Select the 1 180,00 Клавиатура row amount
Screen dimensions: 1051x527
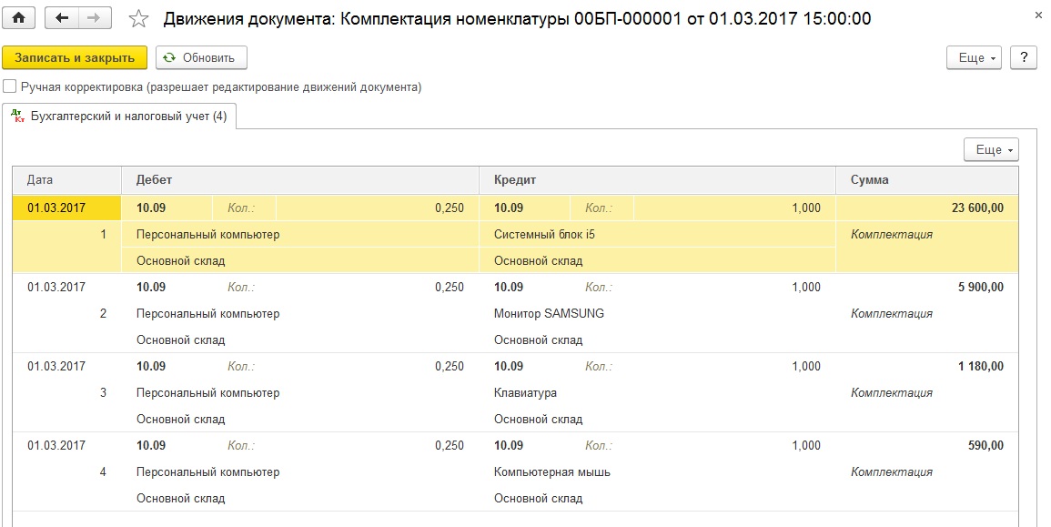coord(981,366)
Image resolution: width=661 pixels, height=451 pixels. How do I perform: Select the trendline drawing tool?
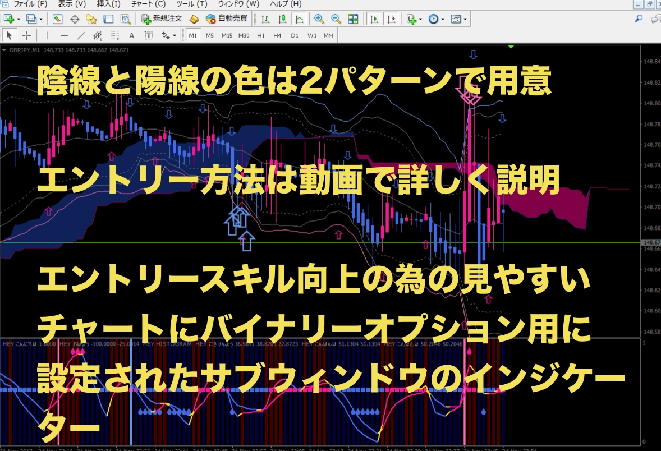click(x=81, y=35)
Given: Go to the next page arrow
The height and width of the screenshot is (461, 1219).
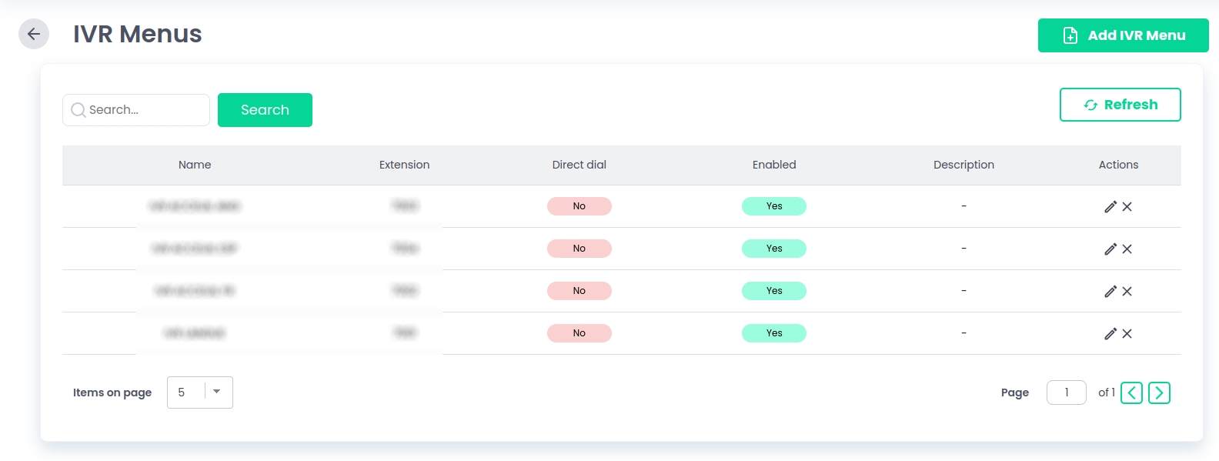Looking at the screenshot, I should [x=1159, y=393].
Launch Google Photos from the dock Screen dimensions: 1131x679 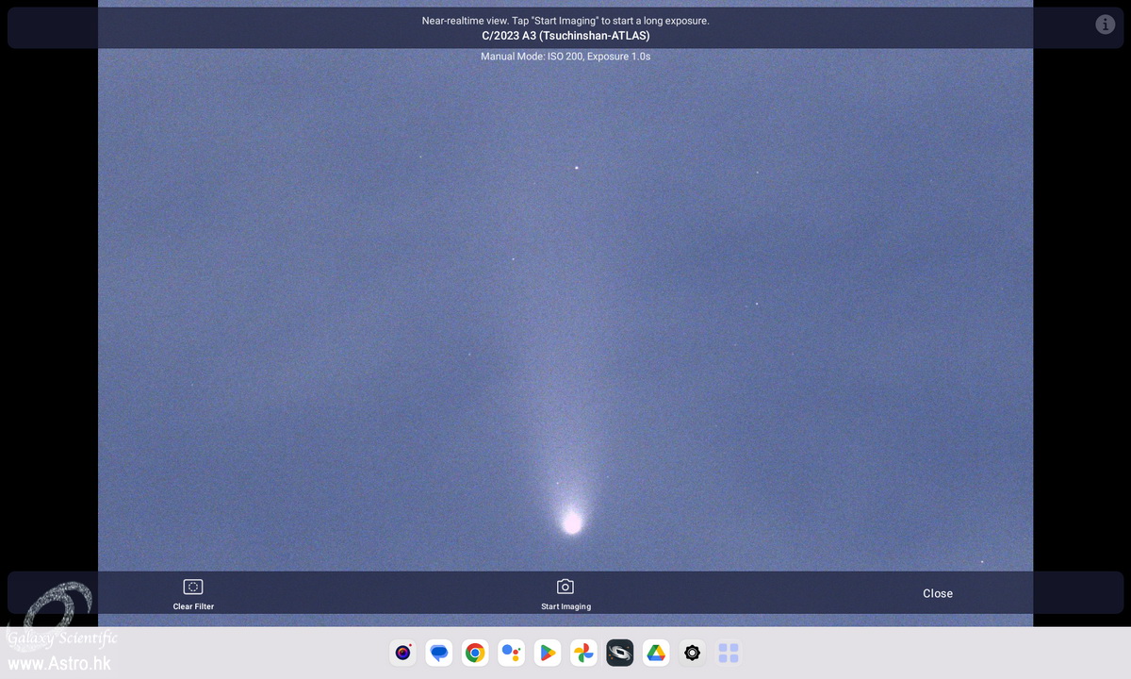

#####

**Task to complete**: State how many lines of the data above contain the string "Select", and give only that number.

**The response**: 2